Flounder Roll Soup
Flounder Roll Soup
Rolled Flounder in Savory Broth (Gwang-eo Jajo-geum)
As the crisp morning and evening breezes signal cooler weather, a comforting bowl of soup often comes to mind. This recipe offers a delightful ‘Rolled Flounder Soup’ that’s not overly seasoned, leaning towards a healthy and nourishing dish. It combines the delicate flavor of flounder with the refreshing crunch of aged kimchi.
Main Ingredients- 200g boneless flounder
- 9 leaves of washed aged kimchi
- 1/2 stalk of green onion
- 1 small onion
- 1/2 Korean chili pepper (cheongyang)
- 1/2 red chili pepper
- 9 blanched chives
- 300g dried anchovy and kelp broth
- A bit of Baekseon oyster mushroom (or regular oyster mushroom)

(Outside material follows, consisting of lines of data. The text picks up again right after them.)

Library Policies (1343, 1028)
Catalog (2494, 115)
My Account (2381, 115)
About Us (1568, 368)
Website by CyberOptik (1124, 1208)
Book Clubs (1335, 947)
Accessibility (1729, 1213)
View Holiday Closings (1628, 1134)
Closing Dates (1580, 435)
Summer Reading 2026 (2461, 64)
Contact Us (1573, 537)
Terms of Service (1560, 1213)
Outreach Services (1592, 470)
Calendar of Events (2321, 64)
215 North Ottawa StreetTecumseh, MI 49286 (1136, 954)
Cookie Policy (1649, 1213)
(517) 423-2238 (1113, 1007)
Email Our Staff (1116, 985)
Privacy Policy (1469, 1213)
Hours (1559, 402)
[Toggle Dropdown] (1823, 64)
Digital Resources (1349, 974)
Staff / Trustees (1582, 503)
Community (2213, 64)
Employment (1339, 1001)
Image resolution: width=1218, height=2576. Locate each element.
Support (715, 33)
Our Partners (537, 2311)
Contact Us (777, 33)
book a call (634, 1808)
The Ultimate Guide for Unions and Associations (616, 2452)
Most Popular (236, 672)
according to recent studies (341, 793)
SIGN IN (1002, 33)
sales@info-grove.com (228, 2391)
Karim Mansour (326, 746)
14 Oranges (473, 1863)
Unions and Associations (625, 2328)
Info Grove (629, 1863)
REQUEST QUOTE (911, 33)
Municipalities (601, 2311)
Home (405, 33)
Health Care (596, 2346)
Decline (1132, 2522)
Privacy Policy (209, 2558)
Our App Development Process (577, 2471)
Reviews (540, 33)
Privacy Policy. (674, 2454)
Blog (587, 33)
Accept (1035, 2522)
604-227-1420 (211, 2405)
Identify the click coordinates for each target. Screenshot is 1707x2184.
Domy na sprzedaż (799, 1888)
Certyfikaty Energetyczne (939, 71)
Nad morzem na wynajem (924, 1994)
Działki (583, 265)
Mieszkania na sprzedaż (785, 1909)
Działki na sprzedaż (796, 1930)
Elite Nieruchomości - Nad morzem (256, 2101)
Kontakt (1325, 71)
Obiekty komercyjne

Seasoning & Others- Pinch of salt
- Pinch of black pepper
- 1 Tbsp cornstarch
- Pinch of salt
- Pinch of black pepper
- 1 Tbsp cornstarch
Cooking Instructions
Step 1
First, prepare the boneless flounder. It should be already cleaned and ready to use.
Step 2
Grind the flounder finely using a blender. For a smoother texture, it’s helpful to chop the vegetables (green onion, onion, chili peppers, etc.) finely before adding them to the blender with the fish. Blend until you achieve a smooth paste.
Step 3
Season the ground flounder mixture with a pinch of salt and pepper. Avoid over-seasoning to let the natural flavors of the ingredients shine through. Taste and adjust as needed.
Step 4
Add 1 tablespoon of cornstarch to the seasoned flounder mixture. Knead the mixture thoroughly until it becomes sticky and cohesive. This will help the rolls hold their shape during cooking. Continue kneading until the mixture is smooth and well-combined.
Step 5
Wash the aged kimchi leaves and prepare them. Briefly blanch the chives in boiling water until they are slightly softened. This step ensures the kimchi remains crisp and the chives are tender when wrapped.
Step 6
Lay out an aged kimchi leaf, place a portion of the seasoned flounder mixture on top, and roll it up tightly. Secure the roll with a blanched chive to prevent it from unraveling during cooking. Repeat for all the leaves.
Step 7
Place the neatly rolled flounder parcels into a steamer basket. Steam over high heat for about 20 minutes. The rolls are cooked when a skewer inserted comes out clean. They should be firm on the outside and tender on the inside.
Step 8
After 20 minutes, here’s the appearance of the steamed flounder rolls. They look deliciously cooked.
Step 9
Arrange the steamed flounder rolls attractively in a serving bowl. Add the oyster mushrooms and pour the warm anchovy-kelp broth over them. Your delicious Rolled Flounder Soup is now ready to be enjoyed!